*** Block opens ***

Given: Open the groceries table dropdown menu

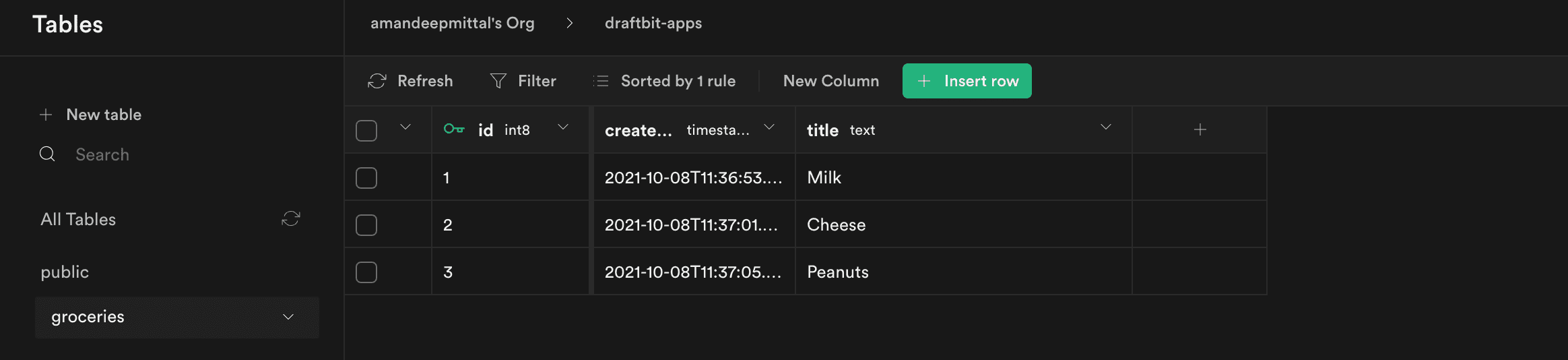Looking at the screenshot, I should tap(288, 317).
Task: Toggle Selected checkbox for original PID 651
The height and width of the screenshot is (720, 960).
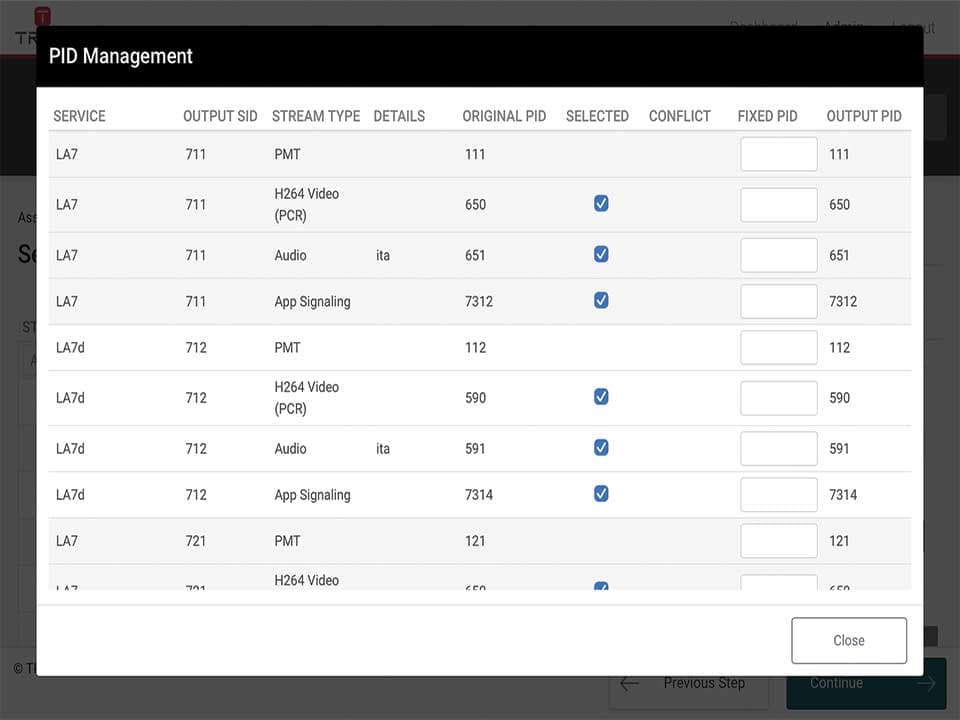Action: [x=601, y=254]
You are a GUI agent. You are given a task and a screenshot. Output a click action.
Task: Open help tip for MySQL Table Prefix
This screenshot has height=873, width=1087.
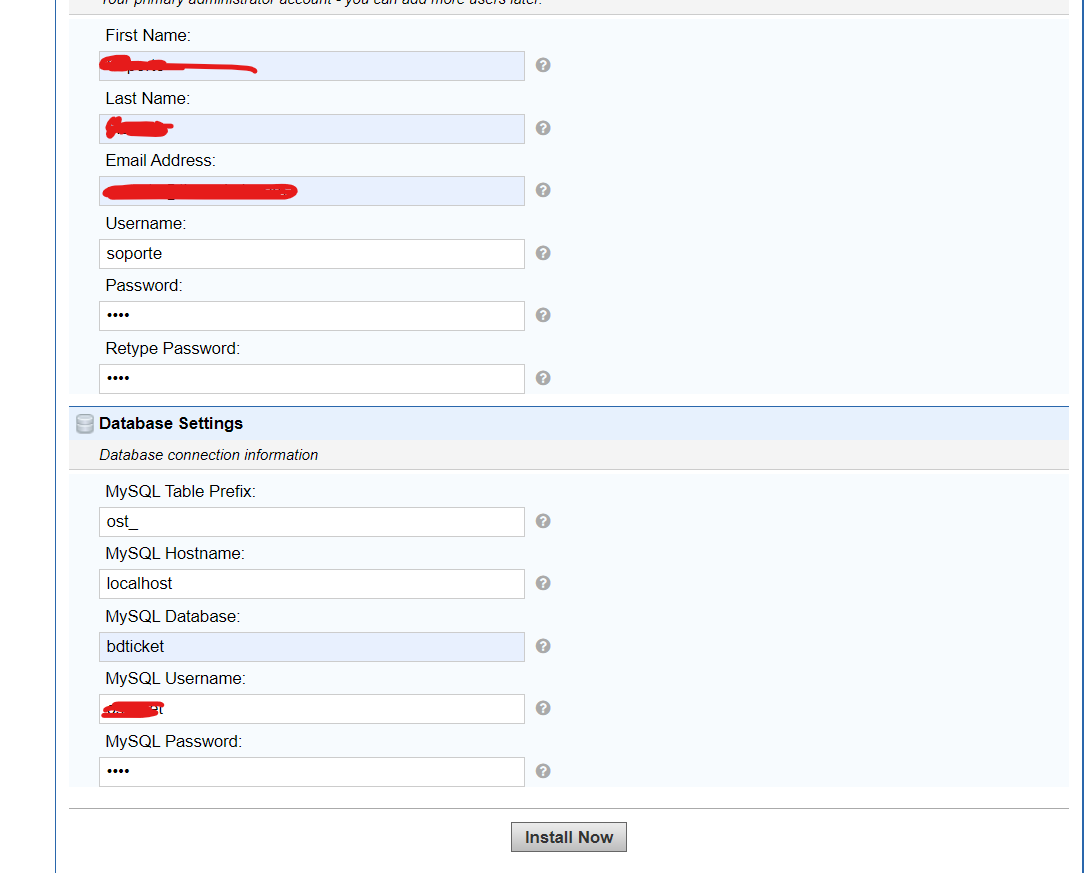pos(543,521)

*** Block closes ***

→ **Task item**
With the pictures left out, output exactly the lines that begin at the line containing "Task: Toggle Selected" and end at the last line of the material.

→ **Task output**
Task: Toggle Selected checkbox for original PID 651
The height and width of the screenshot is (720, 960).
Action: [x=601, y=254]
You are a GUI agent. You are given a task and a screenshot. Output a click action.
Task: Open help tip for MySQL Table Prefix
This screenshot has height=873, width=1087.
pos(543,521)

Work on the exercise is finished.